文書の抜粋:
◆ ◆ ◆ ◆ ◆
認知機能の低下を見つける血液マーカーの発見― 認知症の早期発見、予防につながる血液検査を目指す:筑波大学ほか
(2019年1月17日発表)
筑波大学医学医療系の内田和彦准教授と株式会社MCBI の鈴木秀昭研究員らのグループは1月17日、アルツハイマー病など認知症の発症に関わる3つの脳内たんぱく質が、軽度認知障害を見つける有効なバイオマーカーに使えることを発見したと発表した。さらに臨床研究を重ねることで、認知症の予防につながる検査薬の実用化を目指す。
世界の認知症患者は約5,000万人に上る。この6割から8割はアルツハイマー型認知症(アルツハイマー病)で、ゆっくり進行する認知障害が特徴とされる。
発症にはアミロイドβたんぱく質の関与が知られている。アミロイドβは正常な状態でも常に脳内で生み出され、脳から血流へと排出されるが、その排出量が低下することがアルツハイマー病の発症の原因とみられている。
アミロイドβの排出には3つのたんぱく質が関与している。アポリポタンパク質(ApoA-Ⅰ)、トランスサイレチン(TTR)、補体たんぱく質(C3)で、これらのたんぱく質の排出量の低下がアミロイドβの排出低下につながっていることが知られていた。
そこで軽度認知症に3つのたんぱく質がどのように関わっているかを、273人の血清を採って調べた。このうち軽度認知症およびアルツハイマー病と診断されている63人には、磁気共鳴画像(MRI)と、脳と特定の領域の血流の低下を診断する単一光子放射断層撮影(SPECT)を使って検査した。
◆ ◆ ◆ ◆ ◆
確認用データ:
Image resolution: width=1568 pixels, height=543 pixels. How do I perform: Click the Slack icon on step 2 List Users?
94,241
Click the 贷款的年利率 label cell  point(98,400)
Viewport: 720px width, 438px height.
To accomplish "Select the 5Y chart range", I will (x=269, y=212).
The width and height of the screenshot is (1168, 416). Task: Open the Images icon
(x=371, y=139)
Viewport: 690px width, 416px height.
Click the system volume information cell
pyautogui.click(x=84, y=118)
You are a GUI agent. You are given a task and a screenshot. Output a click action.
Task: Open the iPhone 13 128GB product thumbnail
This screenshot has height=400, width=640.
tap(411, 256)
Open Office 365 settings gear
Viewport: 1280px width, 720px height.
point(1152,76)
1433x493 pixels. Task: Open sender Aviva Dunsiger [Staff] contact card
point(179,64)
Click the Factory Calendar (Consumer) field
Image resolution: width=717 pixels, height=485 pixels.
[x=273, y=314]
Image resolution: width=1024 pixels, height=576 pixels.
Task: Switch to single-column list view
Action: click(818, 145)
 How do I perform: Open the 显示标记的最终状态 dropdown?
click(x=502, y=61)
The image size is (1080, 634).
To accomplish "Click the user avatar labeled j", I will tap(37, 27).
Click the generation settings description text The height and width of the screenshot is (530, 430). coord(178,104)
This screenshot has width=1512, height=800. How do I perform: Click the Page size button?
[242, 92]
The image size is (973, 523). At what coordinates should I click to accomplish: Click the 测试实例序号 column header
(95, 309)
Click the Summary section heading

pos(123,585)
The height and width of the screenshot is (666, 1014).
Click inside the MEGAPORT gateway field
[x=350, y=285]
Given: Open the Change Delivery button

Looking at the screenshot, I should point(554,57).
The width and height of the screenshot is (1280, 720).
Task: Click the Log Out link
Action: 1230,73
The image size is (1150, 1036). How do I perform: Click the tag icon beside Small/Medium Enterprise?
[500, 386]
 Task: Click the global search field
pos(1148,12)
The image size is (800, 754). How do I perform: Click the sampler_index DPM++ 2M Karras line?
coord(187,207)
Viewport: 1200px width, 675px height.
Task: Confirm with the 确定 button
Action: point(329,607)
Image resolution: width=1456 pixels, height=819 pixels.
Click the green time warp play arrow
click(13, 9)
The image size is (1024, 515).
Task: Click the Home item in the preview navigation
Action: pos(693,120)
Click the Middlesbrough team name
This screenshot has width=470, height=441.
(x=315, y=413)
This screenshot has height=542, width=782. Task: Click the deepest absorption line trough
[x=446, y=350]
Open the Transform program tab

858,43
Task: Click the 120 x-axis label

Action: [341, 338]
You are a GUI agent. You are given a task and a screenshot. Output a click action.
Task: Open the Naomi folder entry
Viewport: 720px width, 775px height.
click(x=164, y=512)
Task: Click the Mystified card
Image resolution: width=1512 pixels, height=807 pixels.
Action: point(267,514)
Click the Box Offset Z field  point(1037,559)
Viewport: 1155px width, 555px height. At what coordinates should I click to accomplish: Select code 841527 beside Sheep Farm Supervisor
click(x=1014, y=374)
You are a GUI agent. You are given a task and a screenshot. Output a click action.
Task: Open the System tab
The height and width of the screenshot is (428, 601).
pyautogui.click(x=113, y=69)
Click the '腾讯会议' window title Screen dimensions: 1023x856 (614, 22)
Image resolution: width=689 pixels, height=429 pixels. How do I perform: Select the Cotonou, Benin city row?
◆ ◆ ◆ ◆ ◆
実施事項: 認知機能の低下を見つける血液マーカーについての記事を、最後の文の後から書き継いでください。

演習の出力:
その結果、3つのたんぱく質の血中の比率は健常者と軽度認知症障害者とではっきりとした差が見られ、軽度認知症の判別精度は約90%と高かった。
MRI検査による海馬の萎縮は、ApoA-Ⅰとコレステロール(HDL)の量の低下と一致した。SPECT検査による脳血流量の減少は、C3、ApoA-Ⅰ、HDLと総コレステロール量と関係があった。さらに亡くなったアルツハイマー病患者の病理解剖ではC3たんぱく質の有意な変化があることを見つけた。
3つのたんぱく質はアミロイドβを排除するように働き、ApoA-Ⅰは炎症を抑制し、TTRは神経毒性などを抑制する役割がある。
軽度認知障害を早期と後期に分けて解析したところ、早期の軽度認知障害で血液マーカーが低下した。これらのことから3つのたんぱく質が認知機能低下を判断する上で有効なバイオマーカーになることが明らかになった。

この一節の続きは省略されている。